На следующий день он отправился в лабораторию ставить один из самых простых, самых изящных и самых значимых экспериментов в истории биологии. В ходе этого эксперимента и было доказано, что у нервных импульсов есть химический посредник. Леви взял два лягушачьих сердца и погрузил в солевой раствор, чтобы те продолжали биться, затем стимулировал у одного блуждающий нерв, и биение прекратилось. Это сердце он извлек, а на его место поместил второе. К великому удовлетворению Леви, раствор подействовал на второе сердце так же, как стимуляция нерва — на первое: пульсирующий мускул замер. Это породило волну экспериментов, посвященных медиаторам нервного импульса, в лабораториях всего мира: теперь изучали не только связь между нервами, мускулами и железами, на которые те воздействуют, но и между самими элементами нервной системы.

Вещество, которым нерв после стимуляции обогащал солевой раствор вокруг сердца, теперь относят к нейротрансмиттерам. В опыте Леви нейротрансмиттером был, разумеется, ацетилхолин.

То, что изолированное сердце может биться часы подряд, тоже выяснилось совершенно случайно. Сидни Рингер (1835–1910), врач из больницы Лондонского университетского колледжа, в свободное время занимавшийся фармакологией, много лет проработал с сердцами лягушек. Эти сердца, помещенные в физиологический раствор, продолжали сокращаться еще полчаса после отсечения от лягушачьего тела. Как-то одно сердце вышло за рамки этого срока, и, казалось, собирается биться неопределенно долго.
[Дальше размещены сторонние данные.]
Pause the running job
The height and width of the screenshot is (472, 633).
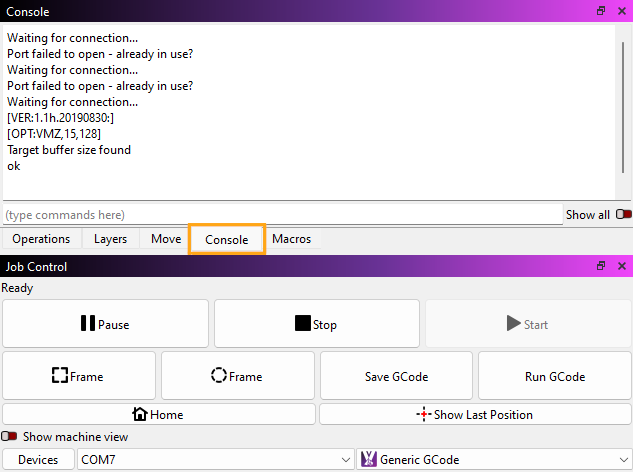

Рингер был в затруднении: сначала он решил, что эффект связан с сезонными особенностями физиологии амфибий, но затем обнаружил, что лаборант, которому поручили приготовить сердце к опыту на этот раз, вместо дистиллированной воды взял водопроводную. Вот что пишет Генри Дэви:

Как объяснял мне сам Филдер (тот самый нерадивый лаборант, я встретился с ним, когда он уже был далеко не молод), он просто не видел смысла терять время на дистилляцию воды для доктора Рингера — тот не почувствует разницы, если взять для солевого раствора воду прямо из-под крана.

Рингер поинтересовался у компании “Нью Ривер Хед”, тогда отвечавшей за водоснабжение северной части Лондона, какие ионы содержатся в их водопроводной воде; так удалось узнать об исключительной роли ионов кальция в физиологии. Раствор, используемый в физиологических опытах, до сих пор называют раствором Рингера.

Что касается Отто Леви, то он, будучи евреем, после аншлюса Австрии был вынужден бежать из страны и нашел убежище в Нью-Йорке, но перед этим был схвачен штурмовиками и брошен в тюрьму. Ожидая худшего и опасаясь за судьбу жены и детей, Леви прежде всего боялся, что результаты его последних опытов не подготовлены к печати и будут утеряны навсегда, если его расстреляют. Он сумел вкратце описать свою работу и подкупить тюремщика, чтобы тот отправил ее в научный журнал. Проделав это, он испытал “невероятное облегчение”. Леви не расстреляли: его влиятельный друг, сэр Генри Дейл, пригрозил бойкотом австрийским ученым, и семья Леви счастливо воссоединилась в Америке.

Леви был не единственным ученым-евреем, которого сэр Генри Дейл спас от гибели. В 1932 году, за год до прихода Гитлера к власти, Дейл приехал на конференцию в Германию, и пришел в восторг от доклада, посвященного веществу растительного происхождения под названием физостигмин. Это удивительное вещество, открытое Леви, заставляет нервную ткань выделять ацетилхолин. Докладчиком был некто Вильгельм Фельдберг, молодой физиолог. На следующий год еврея Фельдберга выгнали из Берлинского университета. Уже не надеясь найти подходящее место в Британии или в Америке, он все-таки, узнав, что в Берлин приехал представитель Рокфеллеровского фонда, поспешил с ним встретиться.